Chinese-born Canadian citizen Tse Chi Lop, 56, is reputed to be the leader of “the Company”, a triad super syndicate formed by an alliance of the top five riad gangs.

The Company is known tohave infiltrated casino junket operations and has, in the past, used casinos to launder its ill-gotten gains.

The triad conglomerate, also known as the Sam Gor syndicate, has flooded the illegal drug trade in recent years with synthetic products like methamphetamines and fentanyl.

In 2013, a Hong Kong-based junket operator and money launderer named Roy Moo was convicted in Australia of washing hundreds of millions of the Company’s drug money through the Crown Casino in Melbourne.

Crown Resorts is currently in danger of losing its licence in New South Wales because of historic anti-money laundering violations and regulators say that led to the casino’s exploitation by criminal gangs.

Australia is a huge market for the Company, with the group believed to be responsible for up to 70 per cent of all drugs trafficked into Australia over the past 20 years.

Tse is understood to have been arrested at Amsterdam’s Schiphol airport following a request from Australian Federal Police and is expected to be extradited to the country.

In 2000, Tse was sentenced to nine years in prison in the United States for drug trafficking.

The judge showed leniency after the defendant expressed “great sorrow” for his crimes and vowed to go straight and was released in 2006.

Four years later, he appeared on the radar of Australian authorities, which have been tracking him ever since.

In recent years, he is believed to have moved frequently between Macau, Hong Kong and Taiwan.

Tse reportedly travels with a bodyguard of Thai kickboxers and gamblers regularly in casinos and once lost US$72 million in one night playing baccarat in Macau, according to Reuters.

The days of high-roller junkets in Australia could be numbered

money counting and laundering
Photo by Tima Miroshnichenko

High-roller VIP gambling tours have been identified as being a prime risk for money laundering and terrorism financing, wish most states washing their hands of regulating casino junkets.

News.com.au reported in November that Queensland is the only state authority to actively licence junkets, as both Victoria and Western Australia ditched the approval processes more than 10 years ago.

The controversial tours attract wealthy mainland Chinese gamers to Australian casinos for exclusive events.

Most states have now placed responsibility on individual casinos to ensure third-party junkets are compliant with anti-money laundering and counter-terrorism financing laws.
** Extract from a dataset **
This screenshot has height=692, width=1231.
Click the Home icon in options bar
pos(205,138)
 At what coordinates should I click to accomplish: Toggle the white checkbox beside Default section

The lack of oversight follows recent claims against Crown Resorts for allegedly allowing junket operators to launder money through its Melbourne and Perth casinos.

The allegations have raised doubts with the New South Wales regulator as to whether Crown is fit to hold a gaming licence for its new $2.2 billion Sydney Barangaroo venue.

A 2017 AUSTRAC report also flagged a lack of consistency by state gaming regulators when it came to the oversight of junkets.

“AUSTRAC found that there is an inconsistency between the states and territories in relation to the extension of the junket oversight they undertake,” AUSTRAC said.

“There is a limited extent which state-based regulation could be said to mitigate the gaps in AUSTRAC’s regulation of junkets.”

The financial crimes watchdog also noted some gaming regulators were planning to relinquish junket due diligence to independent casinos due to “budget pressures”.

In 2004, the Victorian Commission for Gambling and Liquor Regulation made legislative changes removing the licence approval for junkets and placed the responsibility on the casino.

“Probity requirements for junket operators became the responsibility of the casino operator,” a VCGLR spokeswoman said.

“Currently, the Victorian Casino Control Act does not contain a licensing regimen for junket operators.”